Ce mercredi 22 avril 2026, le Directeur général des Élections, Dr Erik Essousse, a lancé au siège d’Elections Cameroon (ELECAM) à Yaoundé une campagne de communication digitale inédite. Jusqu’au 30 avril 2026, l’institution entend utiliser les réseaux sociaux pour expliquer les fondamentaux de la révision des listes électorales et encourager les citoyens, en particulier les jeunes, à s’inscrire. Mais cette offensive numérique se heurte à un scepticisme persistant sur la transparence du processus électoral.

Le Directeur Général Erik ESSOUSSE présente la campagne digitale de révision des listes électorales le 22 avril 2026

La campagne, intitulée sobrement « Révision des listes électorales », se déroule du 22 au 30 avril 2026. Chaque journée est consacrée à une thématique spécifique. Pour l’ouverture, le message est clair incitant tous les personnes âgés de 21 ans ou plus à s’inscrire sur une liste électorale. Une cible assumée : les jeunes, souvent les plus éloignés des démarches administratives traditionnelles. Via Facebook, Twitter, WhatsApp et d’autres canaux, ELECAM mise sur la pédagogie et la proximité numérique pour maximiser le nombre d’inscrits avant la clôture annuelle des listes.

Un canal WhatsApp officiel a même été ouvert pour diffuser l’information en continu.

Un contexte de défiance

Pourtant, cette initiative digitale se déploie dans un climat de méfiance.
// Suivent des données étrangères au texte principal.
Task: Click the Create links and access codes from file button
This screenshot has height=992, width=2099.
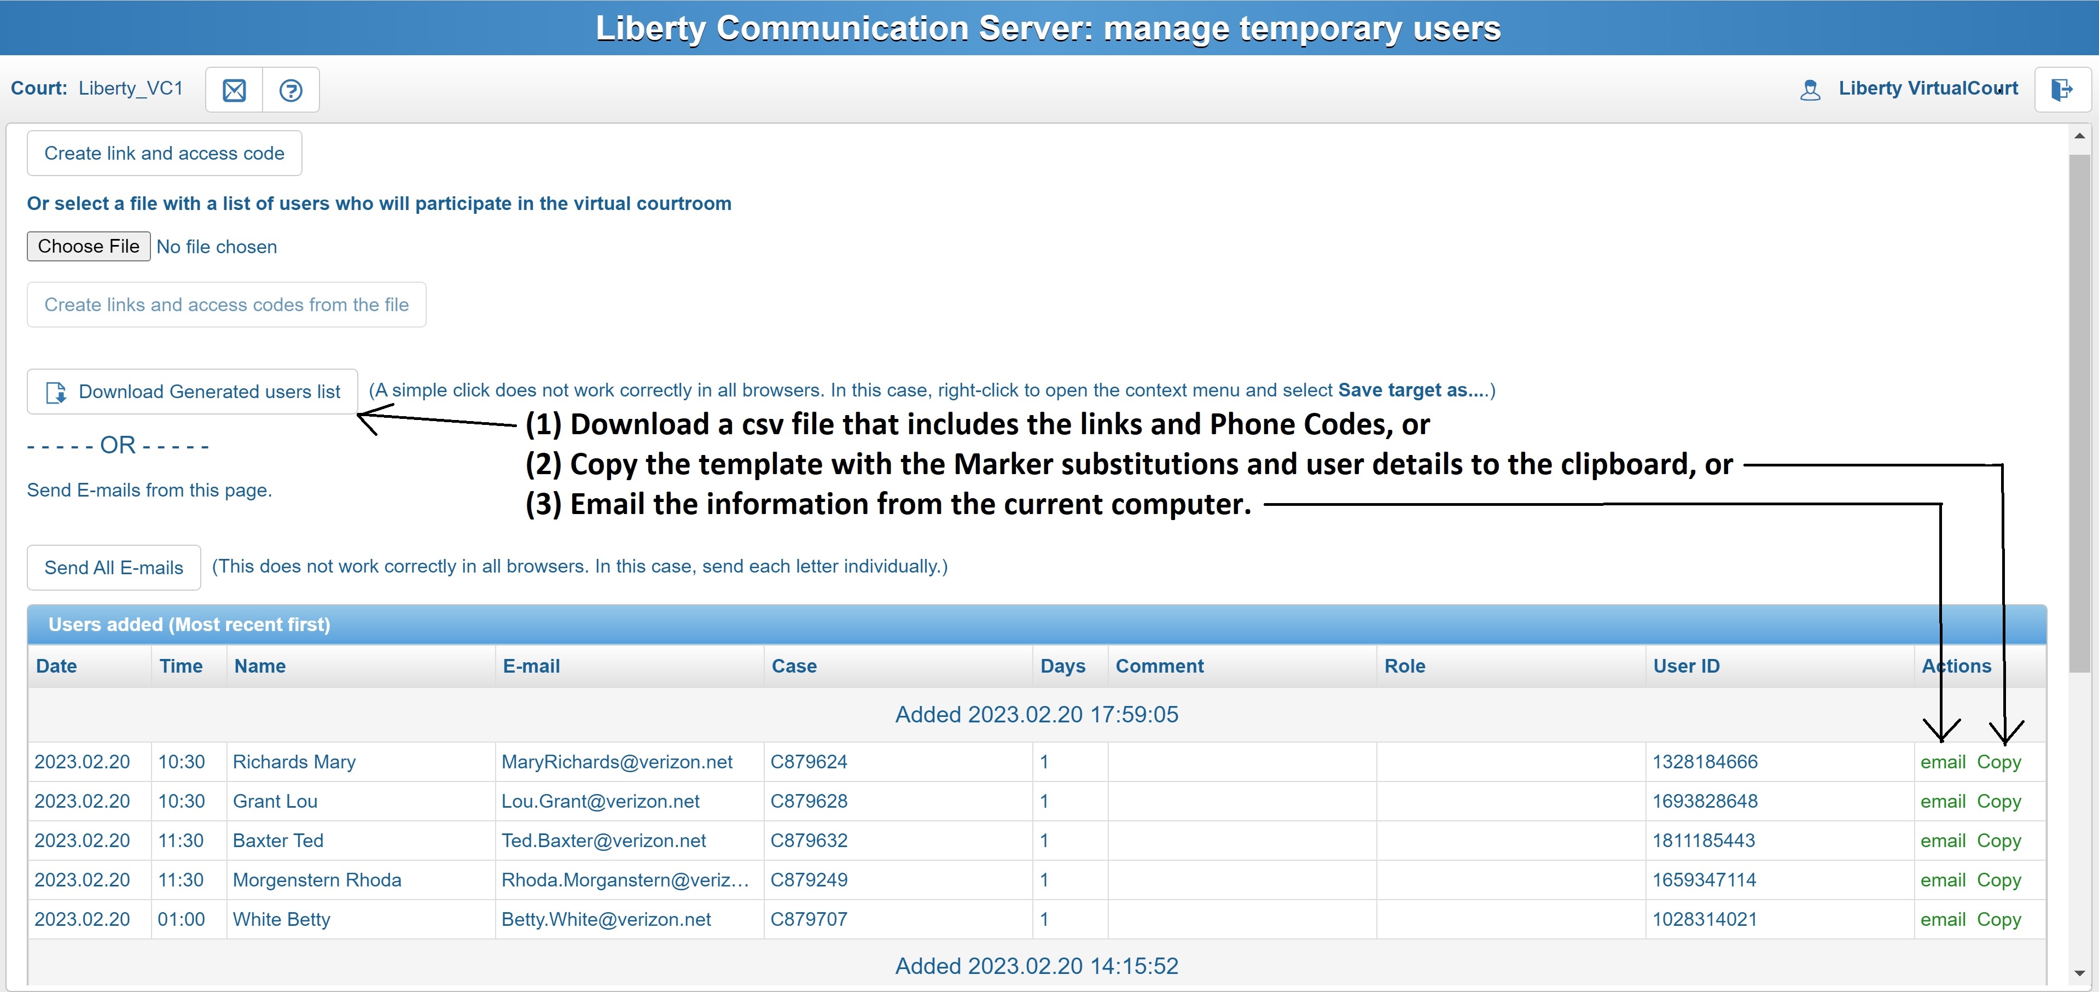Action: (x=227, y=305)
De nombreux acteurs politiques et observateurs indépendants pointent régulièrement des failles structurelles dans le processus électoral camerounais : listes incomplètes, soupçons de fraude, manque de transparence dans le scrutin passé. Malgré les efforts de communication d’ELECAM, la crédibilité de l’institution reste un sujet sensible.

Le défi est donc de taille : transformer un simple « clic » en ligne en une adhésion réelle dans les bureaux de vote. L’offensive numérique ne suffira pas si la confiance dans la sincérité du processus n’est pas restaurée.

Une réponse institutionnelle

Dans son allocution, le Dr Erik Essousse a assuré qu’ELECAM est pleinement mobilisée pour garantir la fiabilité des listes. Il a rappelé que l’inscription sur les listes électorales est à la fois un droit et un devoir civique, et que la révision annuelle est l’unique fenêtre pour les nouveaux majeurs et les citoyens non encore enregistrés.

ELECAM espère ainsi atteindre un nombre record d’inscriptions d’ici au 30 avril, en misant sur la viralité des réseaux sociaux et l’engagement des influenceurs locaux.

Au-delà de la technique, cette campagne est un test. Dans un pays où l’abstention et la méfiance envers les institutions électorales sont récurrentes, réussir à mobiliser numériquement sans provoquer de rejet est un exercice d’équilibriste. Si ELECAM parvient à convaincre une nouvelle génération de s’inscrire et de voter, ce sera une première victoire. Sinon, l’effort digital restera un outil sans impact réel.